## TO-DO ITEM:
Return, word for word, the part of the records that begins with the line containing "has height=778, width=683." and runs through the end of the records, both ends included. Leave the pictures out of your answer.

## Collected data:
_ _ _ _

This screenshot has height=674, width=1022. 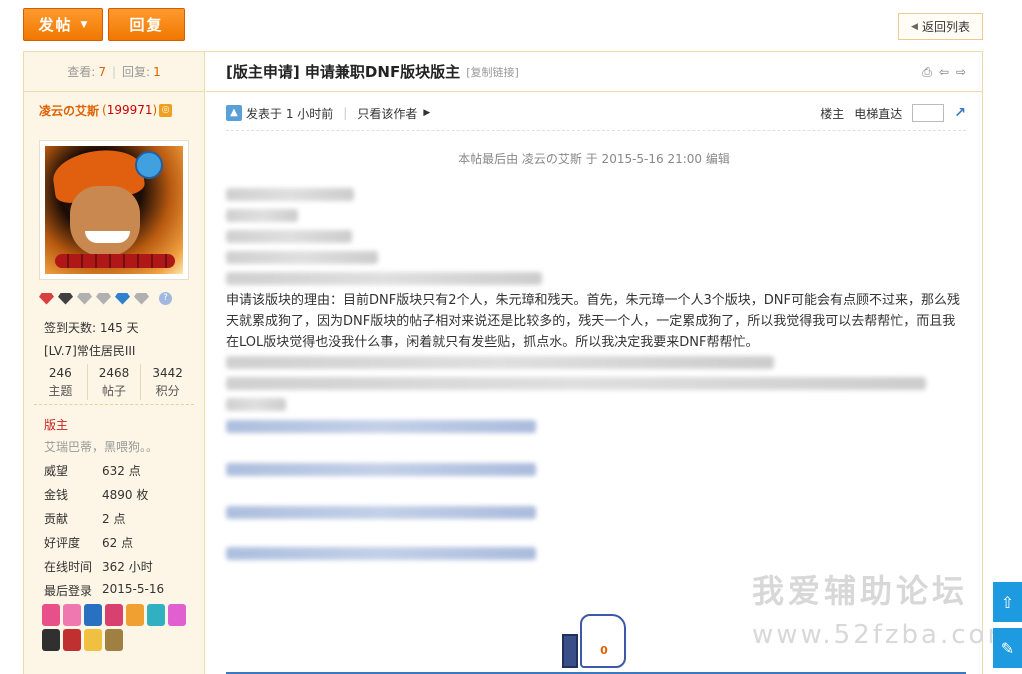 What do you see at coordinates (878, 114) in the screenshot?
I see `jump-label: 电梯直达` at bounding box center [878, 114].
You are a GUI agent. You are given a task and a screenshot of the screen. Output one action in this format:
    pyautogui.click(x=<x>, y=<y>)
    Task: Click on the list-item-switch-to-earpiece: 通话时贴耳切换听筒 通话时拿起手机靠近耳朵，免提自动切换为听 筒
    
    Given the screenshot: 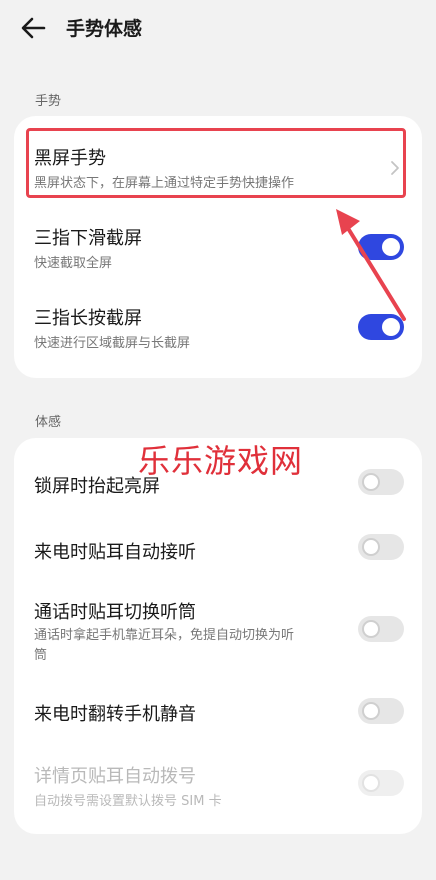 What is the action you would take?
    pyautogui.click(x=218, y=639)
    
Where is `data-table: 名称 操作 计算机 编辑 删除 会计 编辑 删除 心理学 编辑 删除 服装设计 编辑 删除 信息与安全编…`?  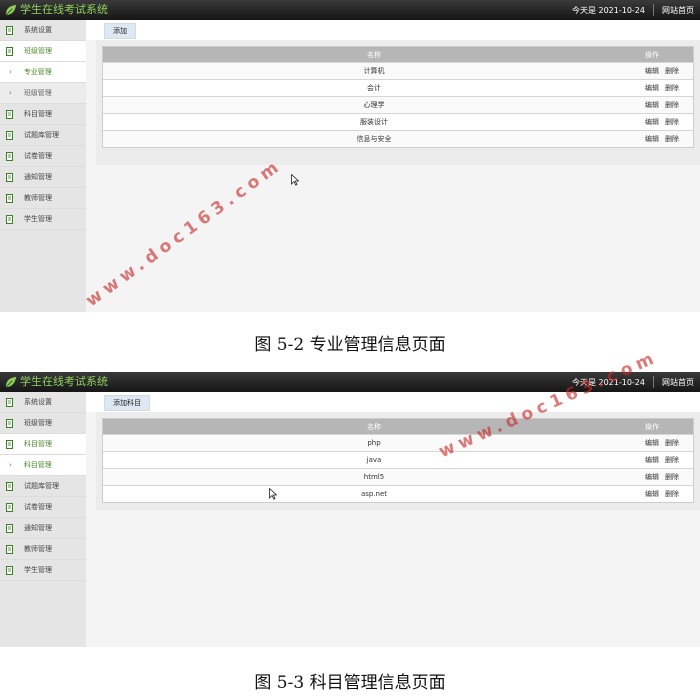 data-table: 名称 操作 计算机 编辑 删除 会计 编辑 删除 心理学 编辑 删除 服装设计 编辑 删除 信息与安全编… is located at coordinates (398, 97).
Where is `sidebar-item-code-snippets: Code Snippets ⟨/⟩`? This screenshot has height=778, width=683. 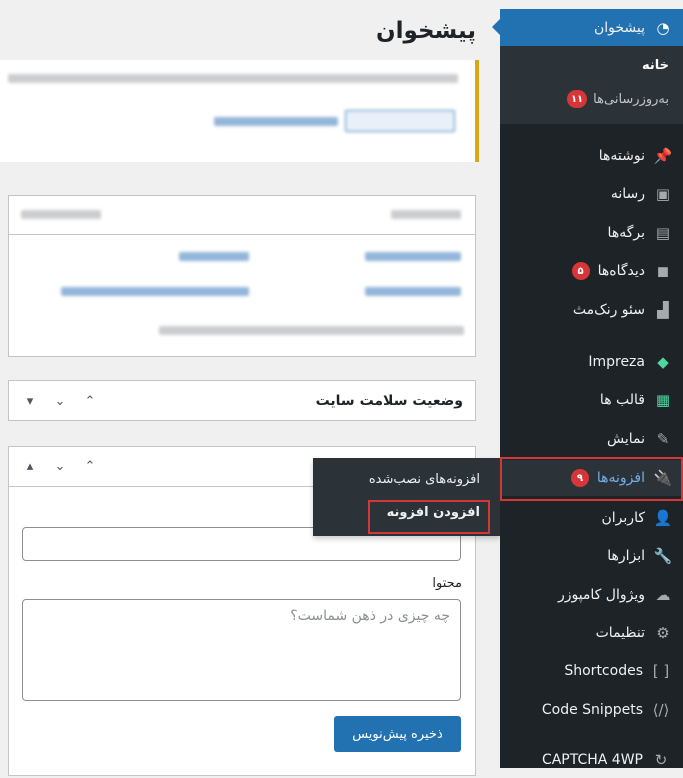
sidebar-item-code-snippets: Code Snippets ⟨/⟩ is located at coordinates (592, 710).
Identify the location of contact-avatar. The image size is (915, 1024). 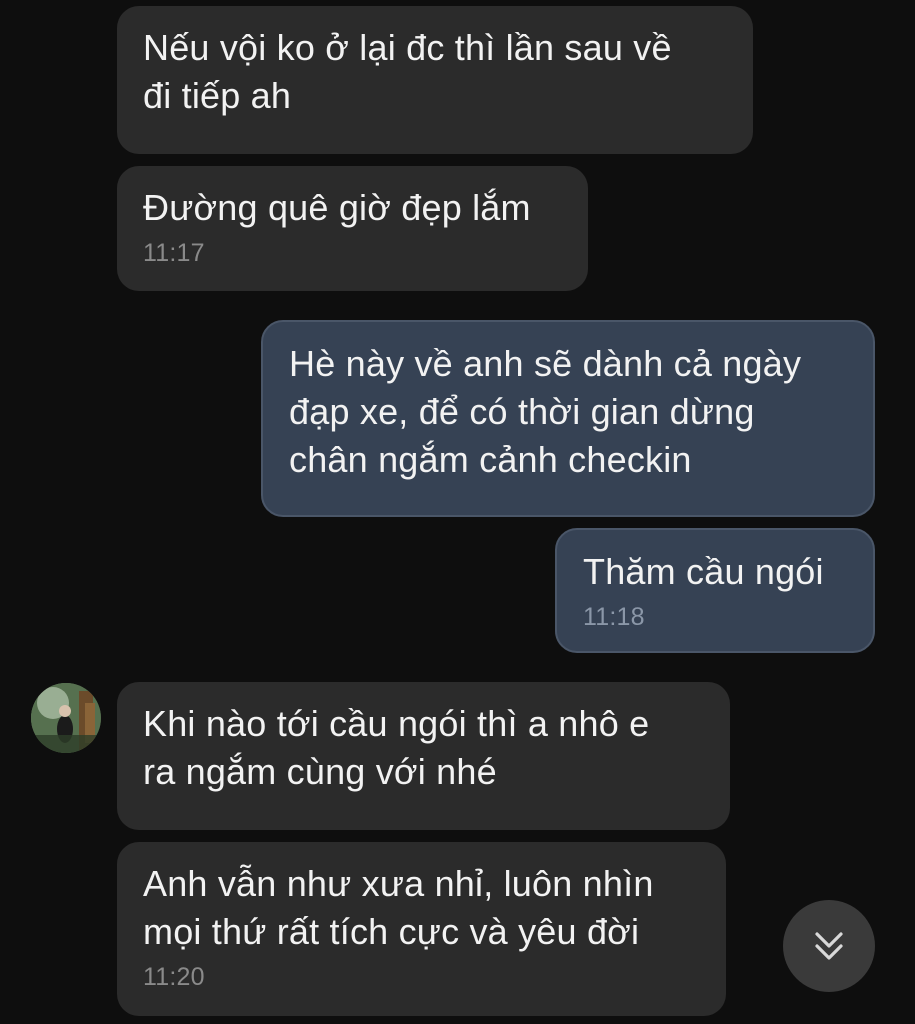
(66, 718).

_ _ _ _

## THE ANSWER:
Where is `sidebar-item-code-snippets: Code Snippets ⟨/⟩`? This screenshot has height=778, width=683. 
sidebar-item-code-snippets: Code Snippets ⟨/⟩ is located at coordinates (592, 710).
Identify the location of contact-avatar. The image size is (915, 1024). 
(66, 718).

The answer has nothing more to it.